Il avait offert à Bernard Pivot un entretien, visible sur le blog L’Anthropologue, resté dans les annales. La télévision a montré ces images de la mythique émission Apostrophes, une vidéo choisie parmi les dizaines et dizaines qui montrent, sur le site de l’Institut national français de l’audiovisuel, mais aussi sur celui du Point, «la traversée du siècle du juif alsacien révoqué par le régime de Vichy». Les yeux toujours vifs derrière ses énormes lunettes, avec ce charisme un peu froid qui ne suffit pas à lever la confusion avec une célèbre marque de jeans! D’ailleurs, blague La Cerise sur l’info, the blog qui décape l’actu en profondeur, «longtemps, il parcourut les forêts d’Amazonie pour percer le secret et la nature des Indiens. Il découvrit ainsi leur mode de vie et surtout leur nudité fragile offerte en proie à la jungle. Alors dans la plus intense confidentialité, il inventa le jean!»

«Une référence», «un modèle», a dit plus sérieusement le Soir 3, qui a interrogé l’académicien français Frédéric Vitoux, pour qui il était une «autorité suprême»: «Même les plus beaux esprits s’inclinaient devant lui», ce «grand philosophe» et «grand humaniste», tout de même «assez désespéré à la fin de sa vie». Il «a marqué le siècle et les consciences. Il a renouvelé notre façon de voir le monde en faisant la synthèse de différents systèmes», analyse Le Soir de Bruxelles. Dans la presse écrite et sur les sites web francophones mercredi, l’abondance: près de 400 articles! «Tous les anthropologues français sont les enfants de Claude Lévi-Strauss», titre notamment Le Monde, qui évoque la «source inépuisable de méditation et de tolérance» et «la perte d’une figure tutélaire». Mais aussi, dans un autre article, ce savant qui s’aventura si loin «dans l’exploration des mécanismes cachés de la culture. Par des voies diverses et convergentes, il s’est efforcé de comprendre cette grande machine symbolique qui rassemble tous les plans de la vie humaine, de la famille aux croyances religieuses, des œuvres d’art aux manières de table. Le paradoxe des très grandes œuvres, celles qui sont vraiment décisives et novatrices, est de pouvoir se caractériser en peu de mots. Ainsi pourrait-on dire qu’il déchiffra le solfège de l’esprit.» «Dans la cacophonie de l’heure, une partition exemplaire.»

Mais «pas de chance, enchaîne le site satirique Désinformations.com: nos gouvernants ne sont pas vraiment des Mozart. Pour la plupart, ils préfèrent la grosse caisse à la Gran Partita, avec cette note magique tout haut perchée et qui tient le ciel au-dessus des misères de la terre.» «Cent ans de sollicitude», titre joliment Le Devoir de Montréal, en saluant «le grand saut de ce rousseauiste nostalgique d’un âge d’or perdu». Qui, dès 2005, relève Ouest-France, «ne se sentait plus de ce monde». «Si je suis vivant, c’est par inadvertance», disait-il.» Un «vieillard superbe», écrit L’Express: «Assidu aux séances du dictionnaire de son Académie, jamais en retard d’une lecture, musicologue averti, photographe génial, dessinateur talentueux […], un amoureux fervent et qui aima les chats, ou bien aventurier barbu qui chemine sous les branches d’orchidées fleuries dans la forêt amazonienne, une guenon criarde accrochée à sa botte gauche.»
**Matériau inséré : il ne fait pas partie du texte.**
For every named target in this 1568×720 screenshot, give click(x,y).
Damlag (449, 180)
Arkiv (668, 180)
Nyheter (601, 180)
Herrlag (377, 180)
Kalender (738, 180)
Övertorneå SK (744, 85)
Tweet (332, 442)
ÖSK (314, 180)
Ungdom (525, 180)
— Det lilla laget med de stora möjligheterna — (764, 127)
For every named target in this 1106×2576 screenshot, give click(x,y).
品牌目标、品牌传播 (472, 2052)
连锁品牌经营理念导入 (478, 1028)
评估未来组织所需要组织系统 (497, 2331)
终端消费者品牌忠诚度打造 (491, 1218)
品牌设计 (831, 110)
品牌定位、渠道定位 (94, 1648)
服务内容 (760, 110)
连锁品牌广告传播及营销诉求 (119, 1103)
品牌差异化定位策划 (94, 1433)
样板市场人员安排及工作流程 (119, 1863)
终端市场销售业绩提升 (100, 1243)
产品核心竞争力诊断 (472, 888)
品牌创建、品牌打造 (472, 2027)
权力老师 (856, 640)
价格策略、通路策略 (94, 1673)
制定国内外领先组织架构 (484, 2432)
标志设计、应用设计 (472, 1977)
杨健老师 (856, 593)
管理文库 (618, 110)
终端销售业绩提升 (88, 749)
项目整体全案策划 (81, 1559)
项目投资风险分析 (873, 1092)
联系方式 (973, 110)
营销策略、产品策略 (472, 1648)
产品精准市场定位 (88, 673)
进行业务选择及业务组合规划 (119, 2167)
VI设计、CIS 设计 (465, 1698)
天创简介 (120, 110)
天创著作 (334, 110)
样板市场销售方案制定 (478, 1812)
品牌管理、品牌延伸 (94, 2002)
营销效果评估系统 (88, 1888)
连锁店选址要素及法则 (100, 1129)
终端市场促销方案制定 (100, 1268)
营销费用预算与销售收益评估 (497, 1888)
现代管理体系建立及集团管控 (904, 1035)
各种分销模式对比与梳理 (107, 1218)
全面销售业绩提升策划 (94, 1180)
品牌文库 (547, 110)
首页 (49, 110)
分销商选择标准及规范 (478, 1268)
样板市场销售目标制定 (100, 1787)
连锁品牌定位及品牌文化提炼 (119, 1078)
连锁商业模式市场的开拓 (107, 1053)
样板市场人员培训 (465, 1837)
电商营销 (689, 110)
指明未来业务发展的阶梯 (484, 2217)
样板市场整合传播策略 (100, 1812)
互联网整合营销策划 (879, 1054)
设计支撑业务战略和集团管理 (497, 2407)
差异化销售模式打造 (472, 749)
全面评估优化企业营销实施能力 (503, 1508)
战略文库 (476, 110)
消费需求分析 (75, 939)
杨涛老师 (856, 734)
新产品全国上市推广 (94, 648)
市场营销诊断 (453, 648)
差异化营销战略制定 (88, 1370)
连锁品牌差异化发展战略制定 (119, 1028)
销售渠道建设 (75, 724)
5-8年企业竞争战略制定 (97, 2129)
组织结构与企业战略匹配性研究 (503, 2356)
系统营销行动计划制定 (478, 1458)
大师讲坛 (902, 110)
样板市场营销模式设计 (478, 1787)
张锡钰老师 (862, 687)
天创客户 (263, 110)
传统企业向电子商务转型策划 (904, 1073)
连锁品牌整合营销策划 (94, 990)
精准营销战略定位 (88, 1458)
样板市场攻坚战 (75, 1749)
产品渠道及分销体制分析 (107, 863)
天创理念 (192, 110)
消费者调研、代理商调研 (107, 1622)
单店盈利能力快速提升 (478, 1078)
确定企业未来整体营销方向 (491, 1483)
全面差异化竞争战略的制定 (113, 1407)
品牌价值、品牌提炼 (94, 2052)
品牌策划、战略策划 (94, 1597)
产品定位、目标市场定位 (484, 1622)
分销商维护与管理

Quelle belle prose pour une œuvre que Le Nouvel Observateur propose d’aborder avec dix mots clés, après lui avoir dit, simplement: «Merci, Monsieur Lévi-Strauss». «A l’esprit vient l’opposition du Lynx, maître du brouillard, et du Coyote», stylise Libération, qui lui consacre pas moins de 12 pages! SciencesHumaines.com, enfin, lui rend hommage en publiant l’intégralité d’un dossier conçu à l’occasion de ses 100 ans, qui contient, outre les clés pour mieux appréhender son rôle et mieux comprendre son œuvre, des textes rares et inédits.